Buyers are now offering contract prices slightly above the five-year
average for beans. Producers should consider locking in some of their
production to pay for their costs so they can reduce their risk.
“You can pretty well get a contract for navy, black and pinto beans
around 25 cents a lb.,” said Lange.
“It’s a good place to begin with.”
The five-year average is about 23 cents per lb. for all three main
types of bean.
Lange said he expects prairie farmers to grow more beans this spring
because of this winter’s price spike, but it won’t be enough to
oversupply the market because many bean stocks have dwindled to almost
nothing.
By September there should be virtually no navy and black bean stocks on
the Prairies, and only tiny pinto stocks.

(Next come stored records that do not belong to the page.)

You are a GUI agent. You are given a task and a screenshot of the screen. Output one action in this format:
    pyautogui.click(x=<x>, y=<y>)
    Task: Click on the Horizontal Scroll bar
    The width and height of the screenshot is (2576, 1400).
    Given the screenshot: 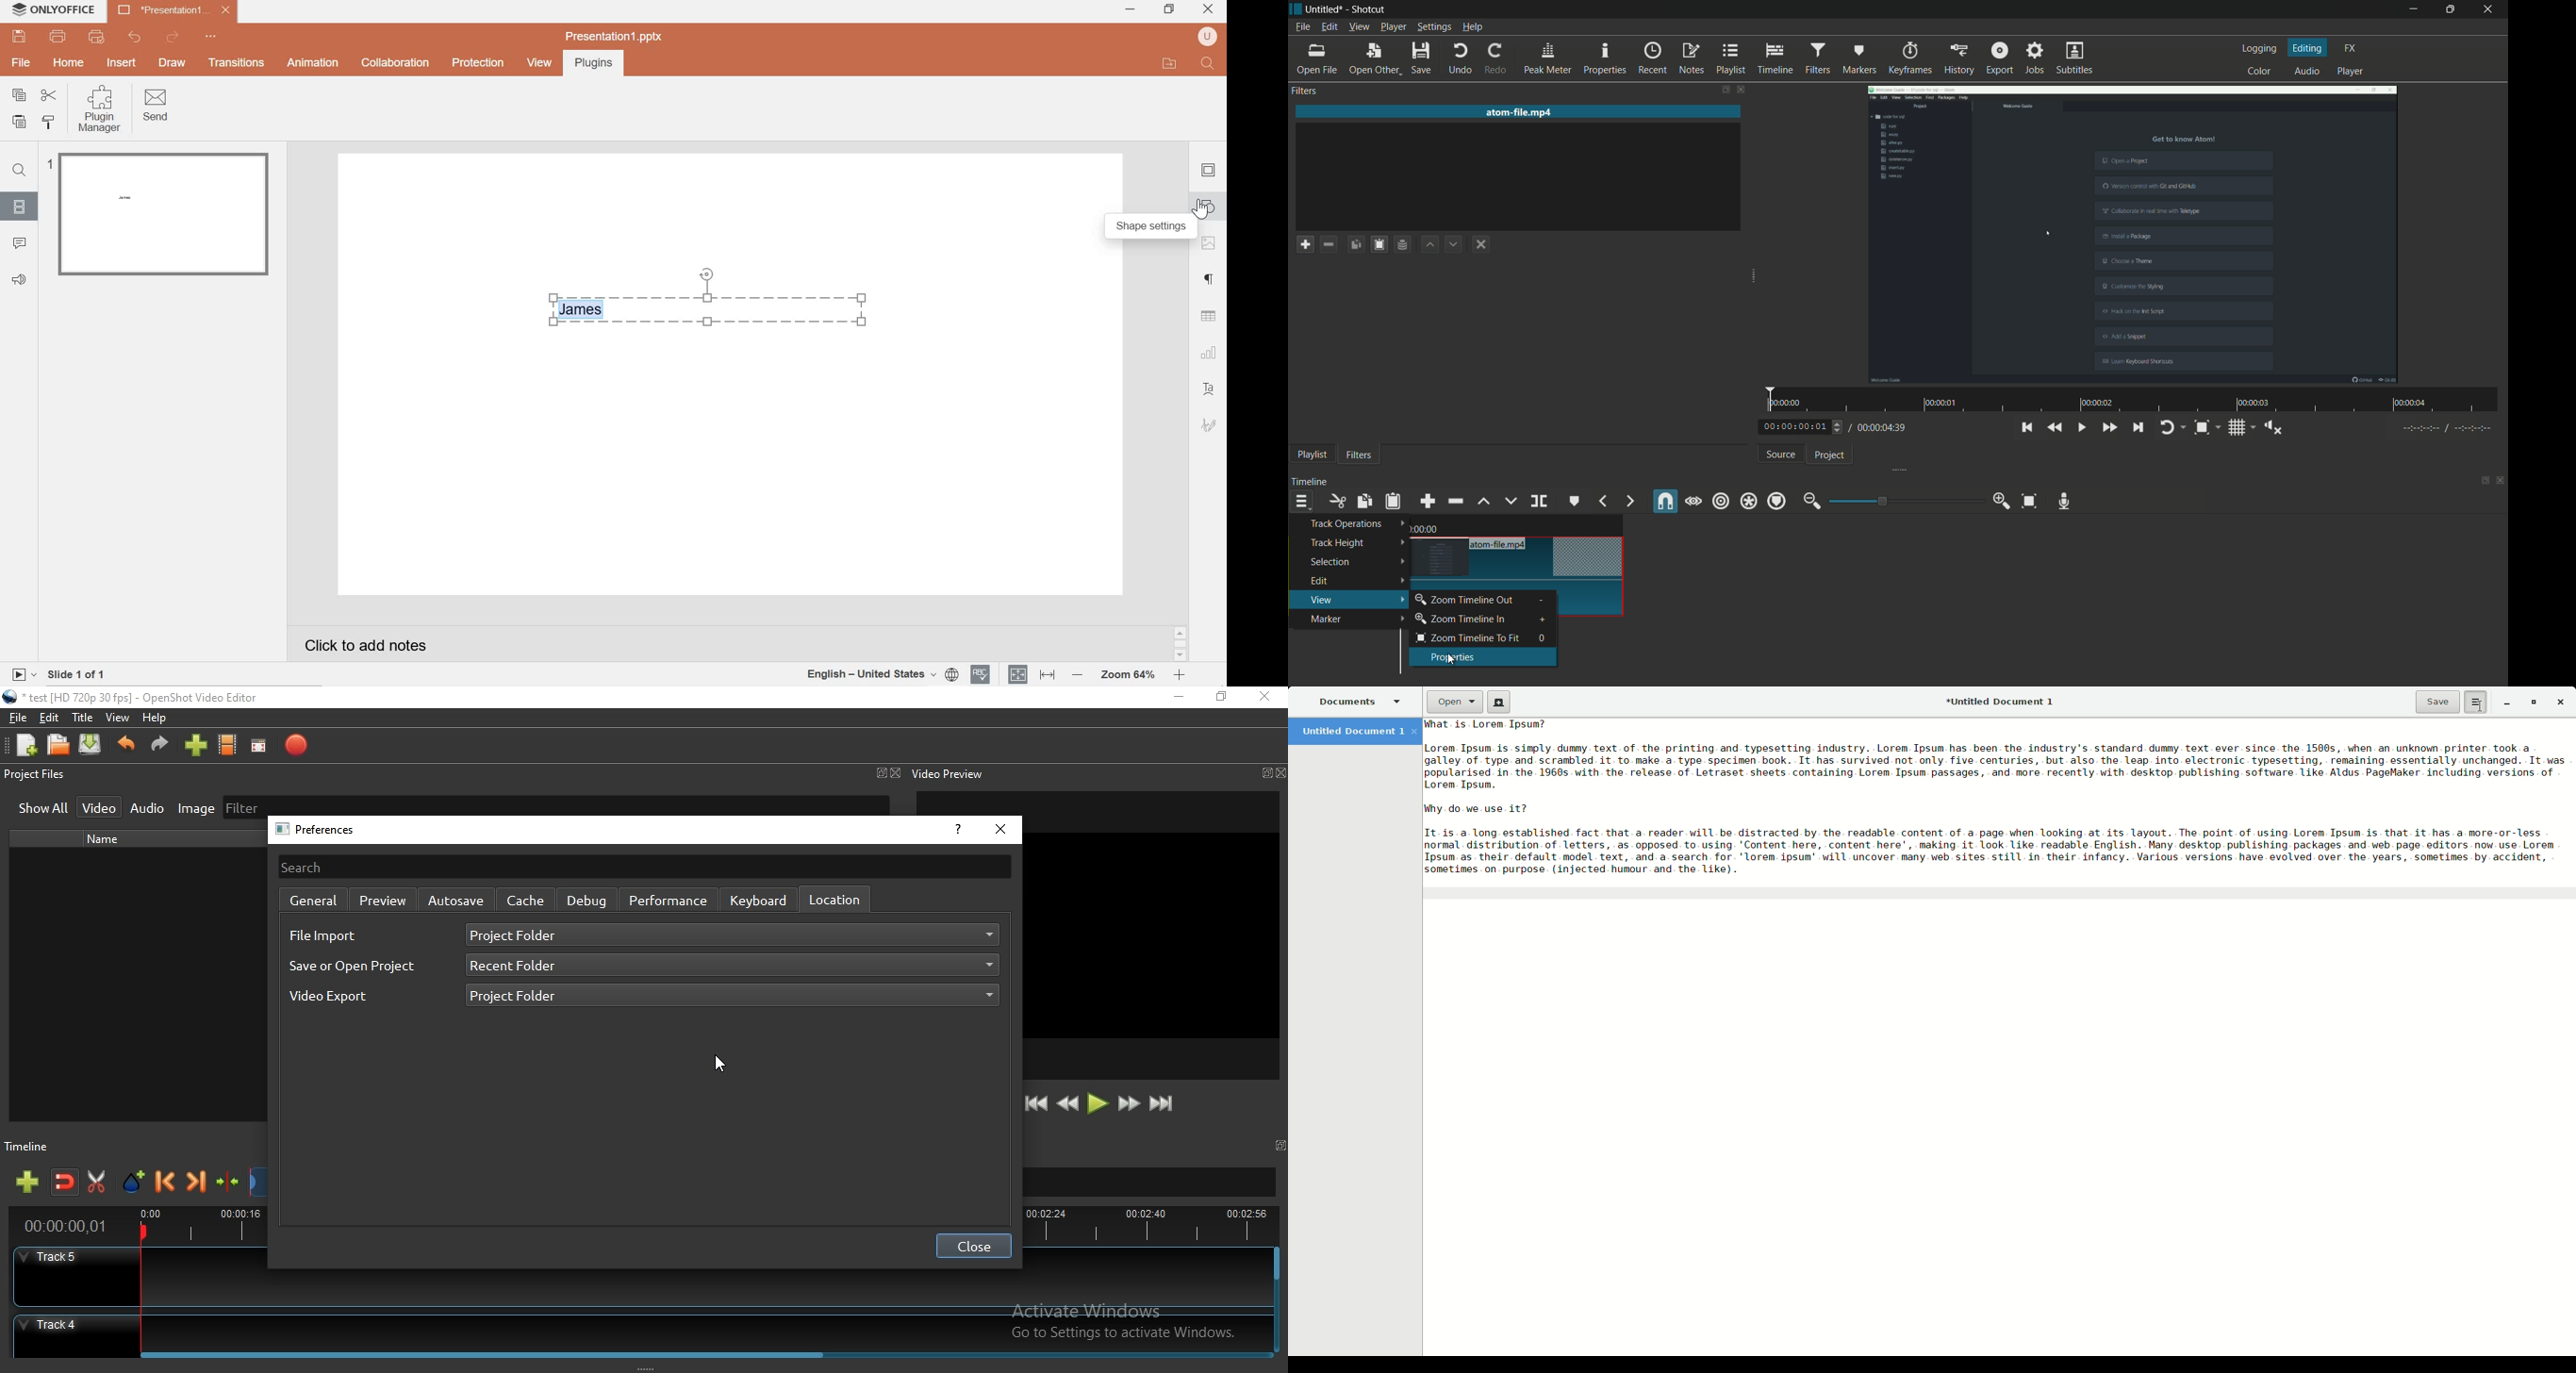 What is the action you would take?
    pyautogui.click(x=705, y=1352)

With average growing conditions, prices for the three main beans this
fall should hover at 23 to 24 cents per lb., Lange said.
But if there are production problems, beans could ride high again.

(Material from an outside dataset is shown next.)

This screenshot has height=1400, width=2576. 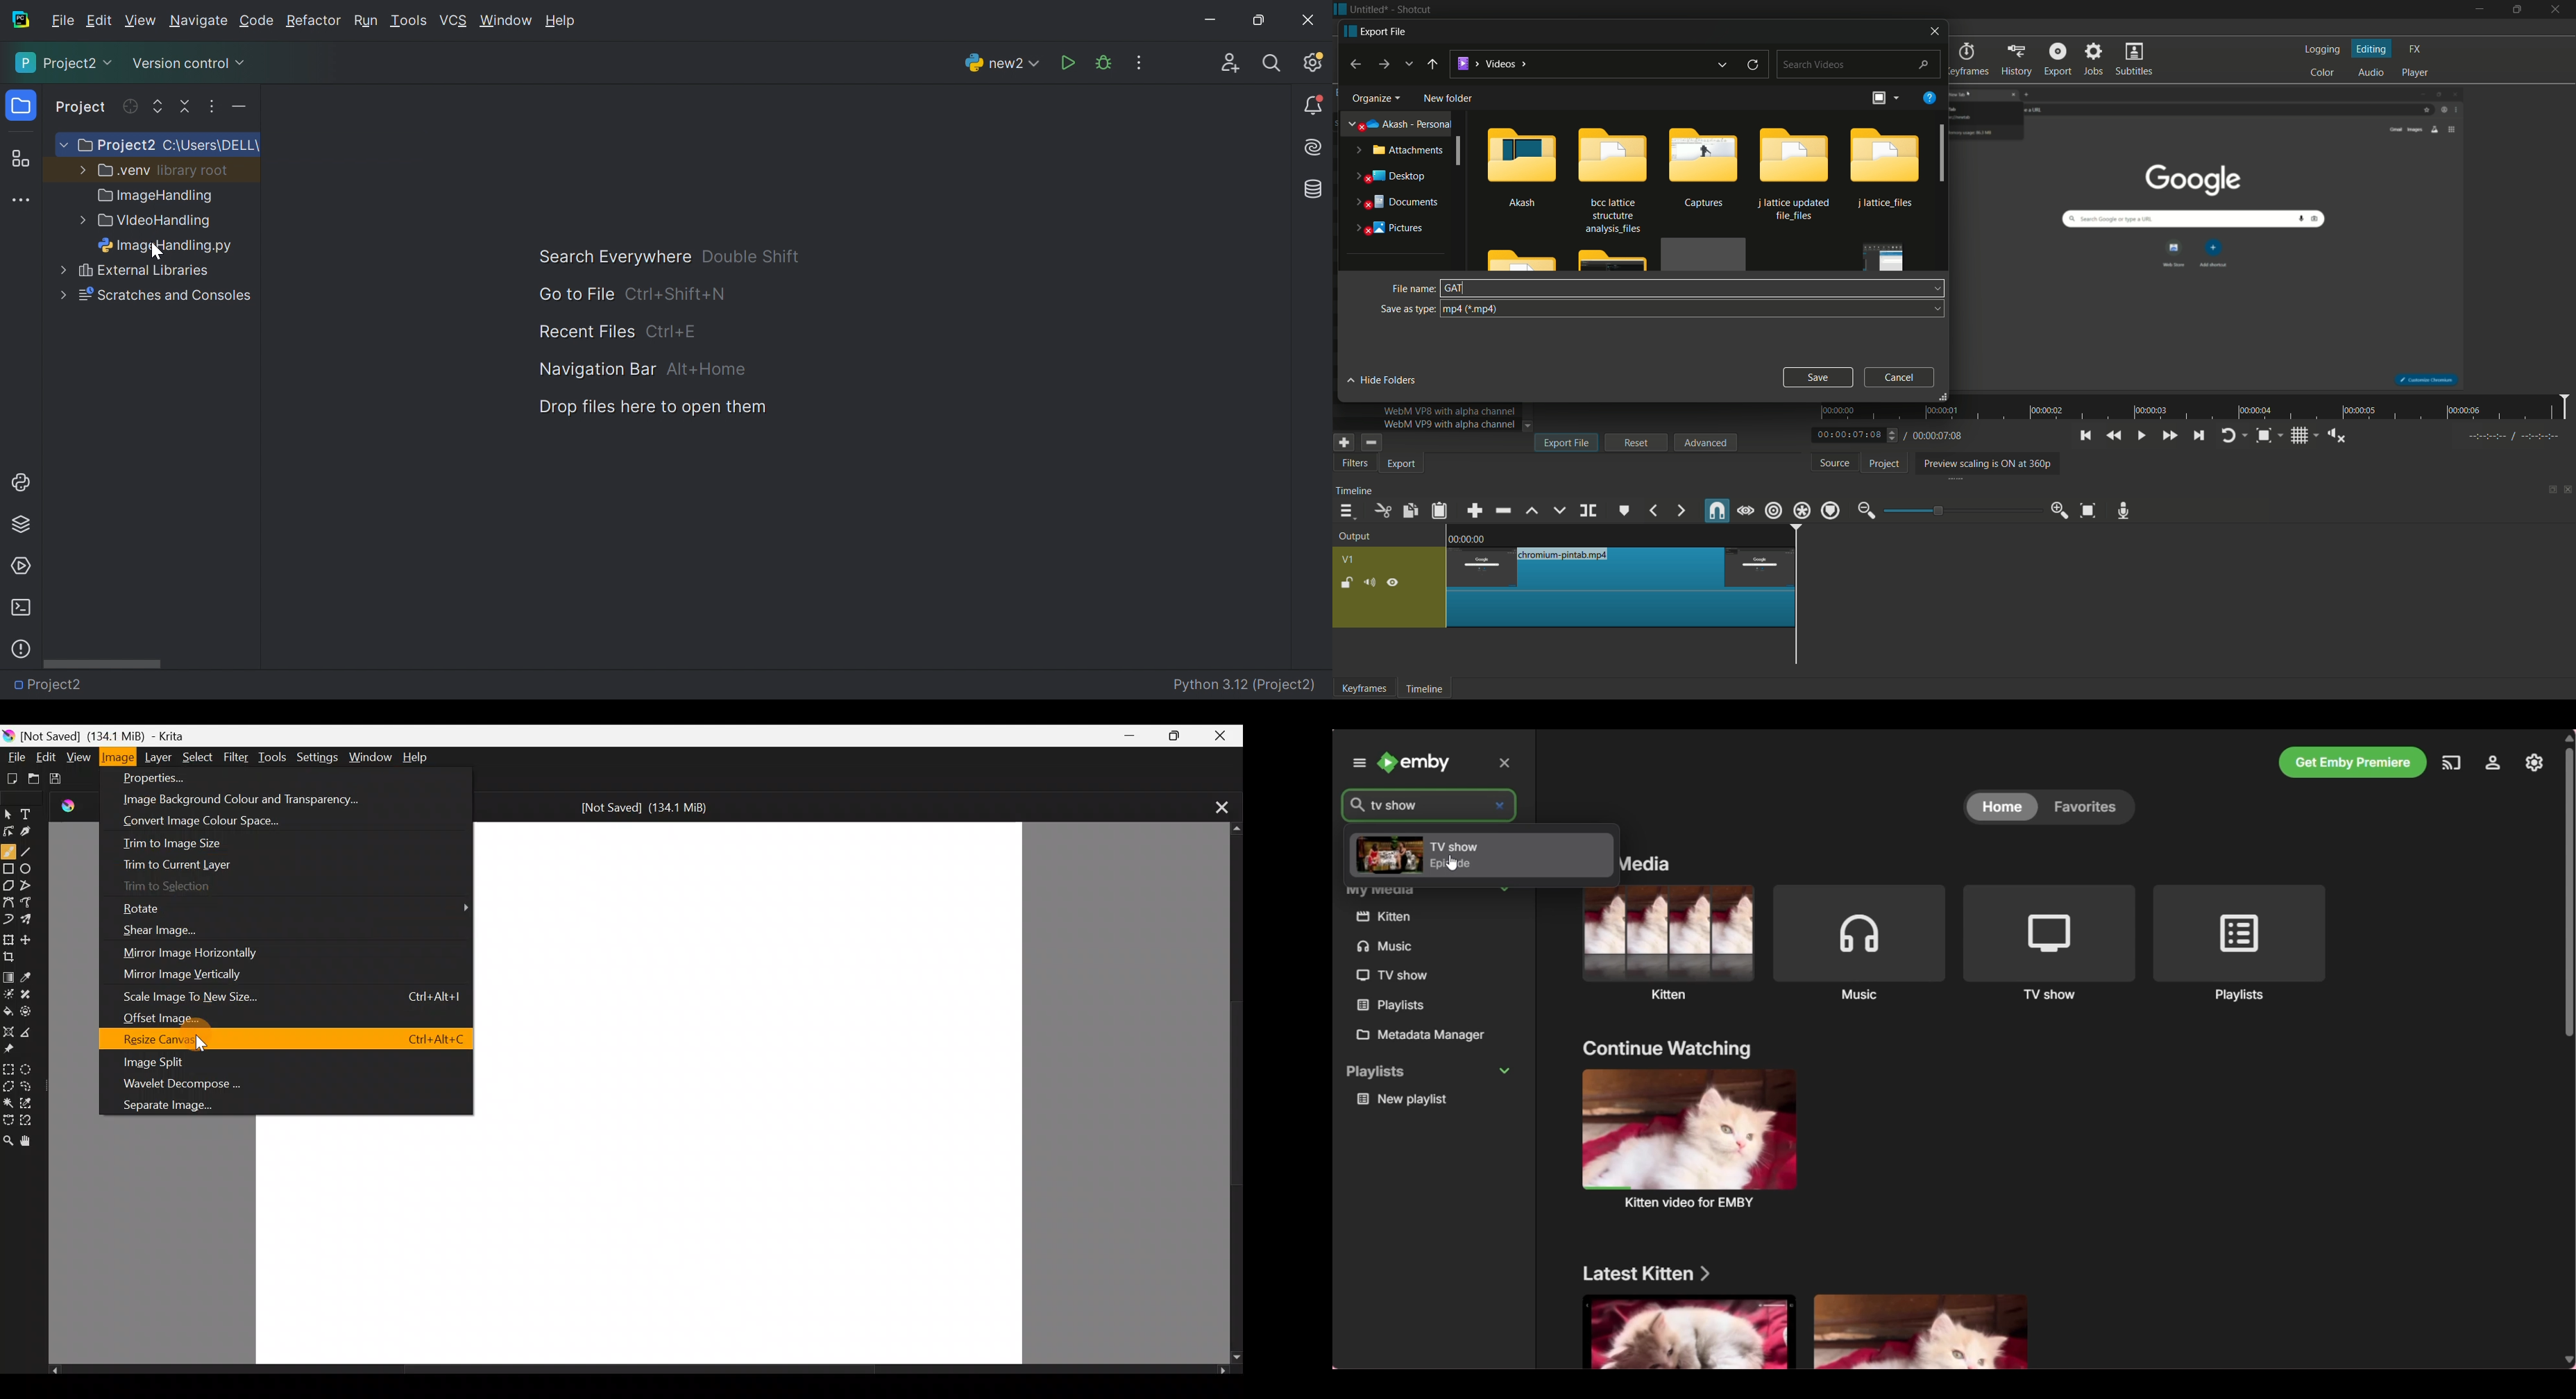 What do you see at coordinates (80, 169) in the screenshot?
I see `More` at bounding box center [80, 169].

While some fortunate growers are getting 38 cents per lb. for pintos,
and received 45 to 50 cents per lb. for black beans, most producers
sold pintos last fall at between 27 and 32 cents per lb., navies for 28
to 33 cents per lb., and blacks for 36 to 40 cents per lb.
Lange urged growers to understand how difficult it is to grow some
types of edible beans.
Dark red kidney beans may offer a tantalizing price, but growing them
brings a lot of risks.
For the blacks, navies and pintos, Lange urged farmers to learn their
true cost of production, and to understand how apparently moderate
changes in yield or price can have a huge effect on profit.
Lange based the following calculations on paying $50 per acre for seed,
$30 for fertilizer, $70 for herbicide and fungicide, $52 for equipment
use, $55 for land rental and $12 for insurance.
A farmer who grows 1,500 lb. of beans per acre at 25 cents per lb. will
clear about $96.20 per acre.
If he only grows 1,200 lb. per acre at the same price, he’ll clear $21
per acre.
If he produces 1,600 lb., but has to sell them at 22 cents per lb.,
he’ll make $73 per acre.
“It doesn’t take very much to drop that return down,” Lange said.
“When you’re looking at growing beans for the first time or even if
you’re an expert grower, do this cost of production scheme and put some
realistic numbers in there and see if it’s going to pencil out for you.”
If a producer can’t make money from 25 cent beans, he should reconsider
growing them, Lange said.
Since that’s above the five-year average, a producer is taking a big
risk if he plants a crop he’ll lose money on in an average-priced year.